#### Material shown ####

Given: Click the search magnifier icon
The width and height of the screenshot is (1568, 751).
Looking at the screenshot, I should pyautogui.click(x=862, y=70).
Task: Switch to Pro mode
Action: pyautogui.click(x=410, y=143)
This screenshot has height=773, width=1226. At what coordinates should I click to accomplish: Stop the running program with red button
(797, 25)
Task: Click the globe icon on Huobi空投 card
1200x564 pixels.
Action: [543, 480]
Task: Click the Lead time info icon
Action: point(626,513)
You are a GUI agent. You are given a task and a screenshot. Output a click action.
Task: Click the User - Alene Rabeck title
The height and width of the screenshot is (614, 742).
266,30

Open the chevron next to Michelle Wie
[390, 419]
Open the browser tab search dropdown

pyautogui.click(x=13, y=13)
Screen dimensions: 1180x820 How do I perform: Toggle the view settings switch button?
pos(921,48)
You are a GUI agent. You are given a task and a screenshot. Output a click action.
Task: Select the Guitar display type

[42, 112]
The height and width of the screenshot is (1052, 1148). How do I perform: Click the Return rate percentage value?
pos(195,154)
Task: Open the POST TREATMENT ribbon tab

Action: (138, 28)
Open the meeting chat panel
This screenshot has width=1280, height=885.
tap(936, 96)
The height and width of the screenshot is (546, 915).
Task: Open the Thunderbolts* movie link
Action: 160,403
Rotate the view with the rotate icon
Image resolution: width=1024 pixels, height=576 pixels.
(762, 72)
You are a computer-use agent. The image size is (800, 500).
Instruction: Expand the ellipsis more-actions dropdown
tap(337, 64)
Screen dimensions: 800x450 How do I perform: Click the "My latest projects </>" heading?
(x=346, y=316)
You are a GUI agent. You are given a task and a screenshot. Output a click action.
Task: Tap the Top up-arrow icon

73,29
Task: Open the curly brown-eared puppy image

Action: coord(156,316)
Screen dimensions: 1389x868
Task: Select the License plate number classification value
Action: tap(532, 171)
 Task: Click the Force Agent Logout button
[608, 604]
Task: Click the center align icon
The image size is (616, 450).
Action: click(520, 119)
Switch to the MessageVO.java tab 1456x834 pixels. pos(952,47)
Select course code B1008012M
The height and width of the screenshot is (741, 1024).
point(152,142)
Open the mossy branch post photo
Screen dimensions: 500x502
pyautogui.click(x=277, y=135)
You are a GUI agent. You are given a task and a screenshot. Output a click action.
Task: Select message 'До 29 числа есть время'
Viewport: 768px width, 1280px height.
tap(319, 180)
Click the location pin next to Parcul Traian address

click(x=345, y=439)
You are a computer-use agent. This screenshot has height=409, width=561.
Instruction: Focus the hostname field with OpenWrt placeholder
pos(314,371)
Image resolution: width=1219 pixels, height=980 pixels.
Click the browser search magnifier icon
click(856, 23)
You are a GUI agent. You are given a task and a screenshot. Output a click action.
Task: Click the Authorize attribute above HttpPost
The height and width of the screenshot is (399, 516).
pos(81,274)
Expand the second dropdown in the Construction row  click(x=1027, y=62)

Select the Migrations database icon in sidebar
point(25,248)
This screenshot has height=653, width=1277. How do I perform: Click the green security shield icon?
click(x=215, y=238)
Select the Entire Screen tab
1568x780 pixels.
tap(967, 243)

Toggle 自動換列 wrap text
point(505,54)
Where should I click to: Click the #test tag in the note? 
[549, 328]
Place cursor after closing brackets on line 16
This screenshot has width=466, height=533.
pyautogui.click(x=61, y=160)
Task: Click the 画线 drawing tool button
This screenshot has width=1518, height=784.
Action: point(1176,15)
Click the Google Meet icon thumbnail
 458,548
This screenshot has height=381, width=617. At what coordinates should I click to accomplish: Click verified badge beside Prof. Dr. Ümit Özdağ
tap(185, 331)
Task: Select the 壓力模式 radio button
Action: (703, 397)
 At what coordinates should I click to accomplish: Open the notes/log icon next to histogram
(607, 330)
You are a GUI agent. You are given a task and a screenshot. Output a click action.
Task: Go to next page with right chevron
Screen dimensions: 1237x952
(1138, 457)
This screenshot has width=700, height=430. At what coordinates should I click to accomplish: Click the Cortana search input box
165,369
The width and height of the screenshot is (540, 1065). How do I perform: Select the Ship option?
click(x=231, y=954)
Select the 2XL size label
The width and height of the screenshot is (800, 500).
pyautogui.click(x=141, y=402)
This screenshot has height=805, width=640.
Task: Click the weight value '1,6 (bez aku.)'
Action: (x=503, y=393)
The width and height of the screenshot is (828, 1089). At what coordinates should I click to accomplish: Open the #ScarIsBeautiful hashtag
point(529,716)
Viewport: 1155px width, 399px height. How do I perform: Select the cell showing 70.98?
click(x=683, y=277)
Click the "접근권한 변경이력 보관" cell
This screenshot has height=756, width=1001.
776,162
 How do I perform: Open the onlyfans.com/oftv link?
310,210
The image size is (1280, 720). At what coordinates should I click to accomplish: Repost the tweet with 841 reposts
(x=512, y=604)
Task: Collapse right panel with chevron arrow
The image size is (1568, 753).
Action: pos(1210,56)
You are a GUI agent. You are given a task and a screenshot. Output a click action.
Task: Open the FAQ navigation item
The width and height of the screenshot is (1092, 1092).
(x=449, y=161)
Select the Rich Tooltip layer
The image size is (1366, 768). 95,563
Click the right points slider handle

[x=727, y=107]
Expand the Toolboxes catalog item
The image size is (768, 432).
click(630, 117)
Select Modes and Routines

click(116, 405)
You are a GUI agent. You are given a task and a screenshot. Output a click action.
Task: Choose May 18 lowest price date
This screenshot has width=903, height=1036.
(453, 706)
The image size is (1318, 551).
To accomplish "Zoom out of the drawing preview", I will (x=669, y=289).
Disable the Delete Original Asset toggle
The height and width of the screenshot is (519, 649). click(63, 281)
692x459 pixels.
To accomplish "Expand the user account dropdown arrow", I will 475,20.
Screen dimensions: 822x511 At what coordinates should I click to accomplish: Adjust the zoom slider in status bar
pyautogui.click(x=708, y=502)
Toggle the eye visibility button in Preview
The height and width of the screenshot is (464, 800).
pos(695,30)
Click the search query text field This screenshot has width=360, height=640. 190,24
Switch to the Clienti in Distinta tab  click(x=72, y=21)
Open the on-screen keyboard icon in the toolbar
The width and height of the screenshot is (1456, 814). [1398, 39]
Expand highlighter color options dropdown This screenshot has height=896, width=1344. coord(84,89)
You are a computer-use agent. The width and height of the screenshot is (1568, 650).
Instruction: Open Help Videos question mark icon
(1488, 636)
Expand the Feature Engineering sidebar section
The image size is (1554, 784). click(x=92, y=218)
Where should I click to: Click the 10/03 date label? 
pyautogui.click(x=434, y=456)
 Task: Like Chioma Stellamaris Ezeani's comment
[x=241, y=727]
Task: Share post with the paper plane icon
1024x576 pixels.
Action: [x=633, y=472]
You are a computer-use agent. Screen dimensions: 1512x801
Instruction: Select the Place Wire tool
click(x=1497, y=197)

####

■ Aim of the task ■
Replace "magnifier" with "magnifying glass" in the records, starting at the beginning of the records and ending at the line containing "Action: (138, 28)". Write out those lines again, leaving everything else unchanged.

■ Correct response ■
Given: Click the search magnifying glass icon
The width and height of the screenshot is (1568, 751).
Looking at the screenshot, I should pyautogui.click(x=862, y=70).
Task: Switch to Pro mode
Action: pyautogui.click(x=410, y=143)
This screenshot has height=773, width=1226. At what coordinates should I click to accomplish: Stop the running program with red button
(797, 25)
Task: Click the globe icon on Huobi空投 card
1200x564 pixels.
Action: [543, 480]
Task: Click the Lead time info icon
Action: point(626,513)
You are a GUI agent. You are given a task and a screenshot. Output a click action.
Task: Click the User - Alene Rabeck title
The height and width of the screenshot is (614, 742).
266,30

Open the chevron next to Michelle Wie
[390, 419]
Open the browser tab search dropdown

pyautogui.click(x=13, y=13)
Screen dimensions: 1180x820 How do I perform: Toggle the view settings switch button?
pos(921,48)
You are a GUI agent. You are given a task and a screenshot. Output a click action.
Task: Select the Guitar display type

[42, 112]
The height and width of the screenshot is (1052, 1148). How do I perform: Click the Return rate percentage value?
pos(195,154)
Task: Open the POST TREATMENT ribbon tab

Action: (138, 28)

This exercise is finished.